Page extract>
□ □ □ □ □ □ □

Disneyland Hotel Review: What it’s like staying at the iconic resort in 2024

As long as I can remember I’ve wanted to stay at the Disneyland Hotel. I was lucky enough to frequent the park as a kid, but never got to stay in the iconic hotel that expanded on the experience of visiting on the park. That was until earlier this year. So what is it like staying at the hotel steeped in some 70 years of history in 2024? Read on to find out…

Though initially an outsourced enterprise, the Disneyland Hotel set the precedent for the “theme park hotel” when it opened in 1955, three months after Disneyland itself opened its gates. Only 6 rooms were ready on its soft opening date, but by 1960 more than 300 rooms were operating on the property, and it became a destination of its own for families, fans and celebrities alike.

In 1961, Disney’s transit prototype “The Monorail” would be expanded to become a practical transport method at the park, taking passengers between Tomorrowland and the hotel. In fact what is now the “Downtown Disney” station, used to be where guests for the hotel would alight. Though the hotel is now a short walk away.

□ □ □ □ □ □ □

Transcribe the Disneyland Hotel review verbatim between "Disneyland Hotel Review: What" and "and celebrities alike.", inclusive.

Information provided>
□ □ □ □ □ □ □

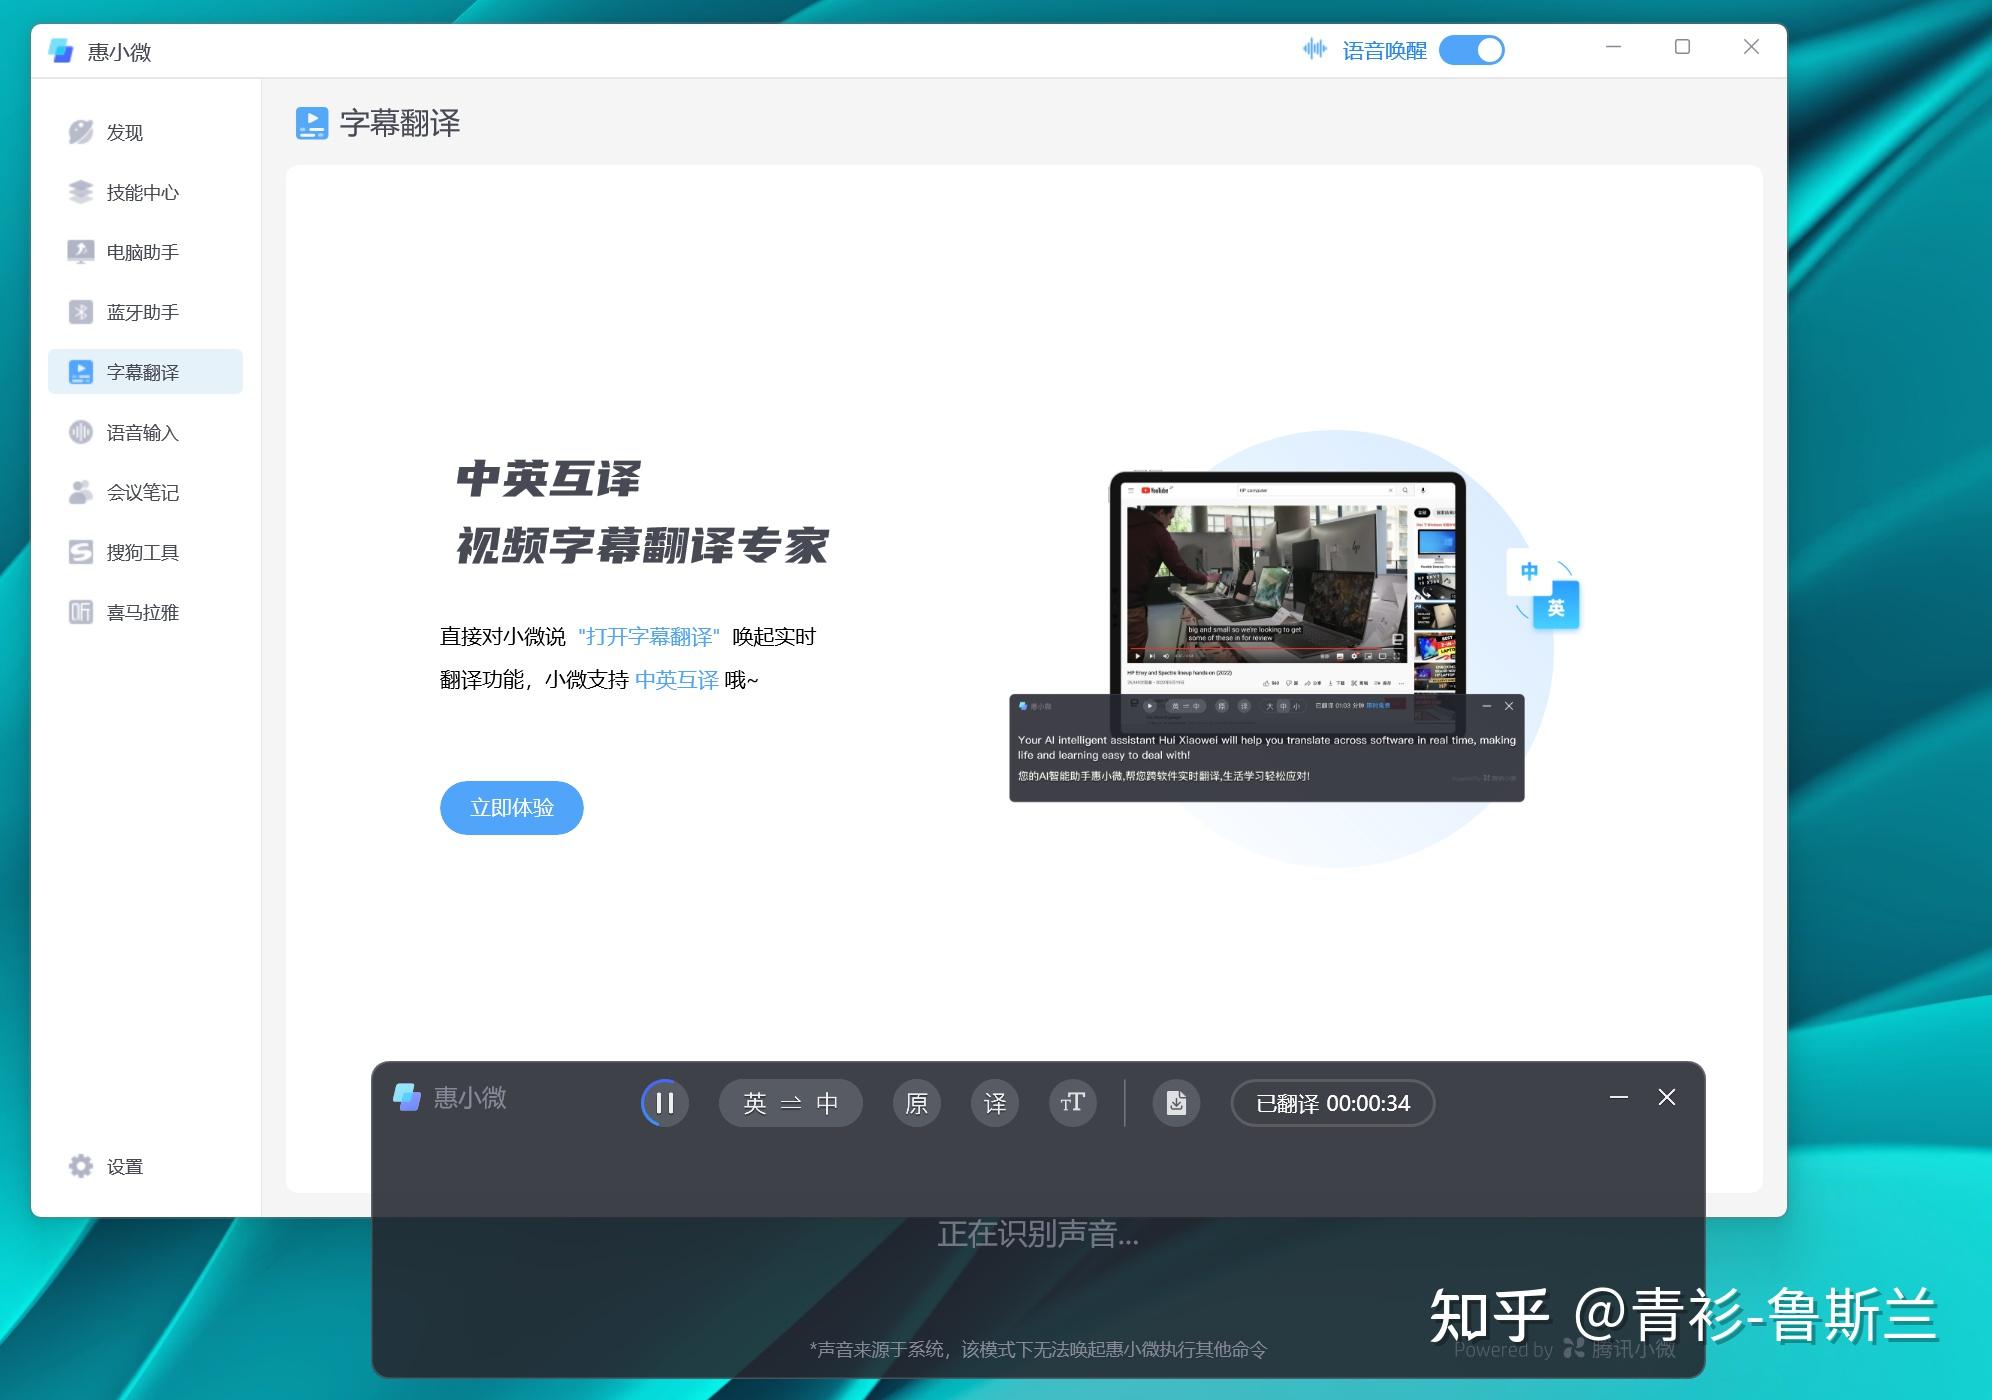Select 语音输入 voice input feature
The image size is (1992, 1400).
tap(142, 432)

□ □ □ □ □ □ □

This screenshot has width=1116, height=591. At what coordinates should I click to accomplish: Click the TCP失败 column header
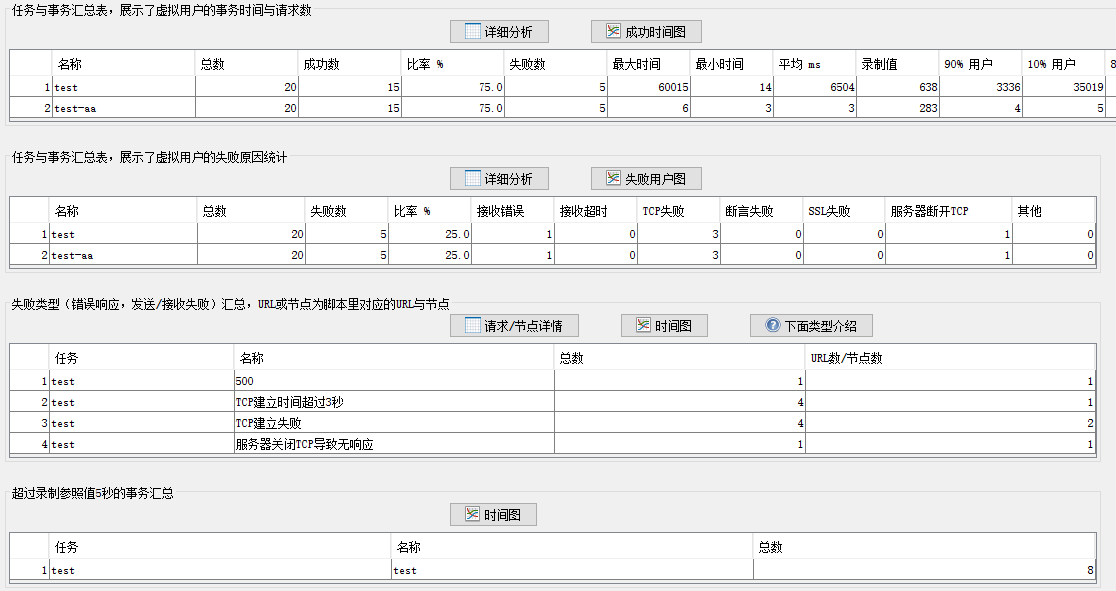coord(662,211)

□ □ □ □ □ □ □

Task result>
Disneyland Hotel Review: What it’s like staying at the iconic resort in 2024

As long as I can remember I’ve wanted to stay at the Disneyland Hotel. I was lucky enough to frequent the park as a kid, but never got to stay in the iconic hotel that expanded on the experience of visiting on the park. That was until earlier this year. So what is it like staying at the hotel steeped in some 70 years of history in 2024? Read on to find out…

Though initially an outsourced enterprise, the Disneyland Hotel set the precedent for the “theme park hotel” when it opened in 1955, three months after Disneyland itself opened its gates. Only 6 rooms were ready on its soft opening date, but by 1960 more than 300 rooms were operating on the property, and it became a destination of its own for families, fans and celebrities alike.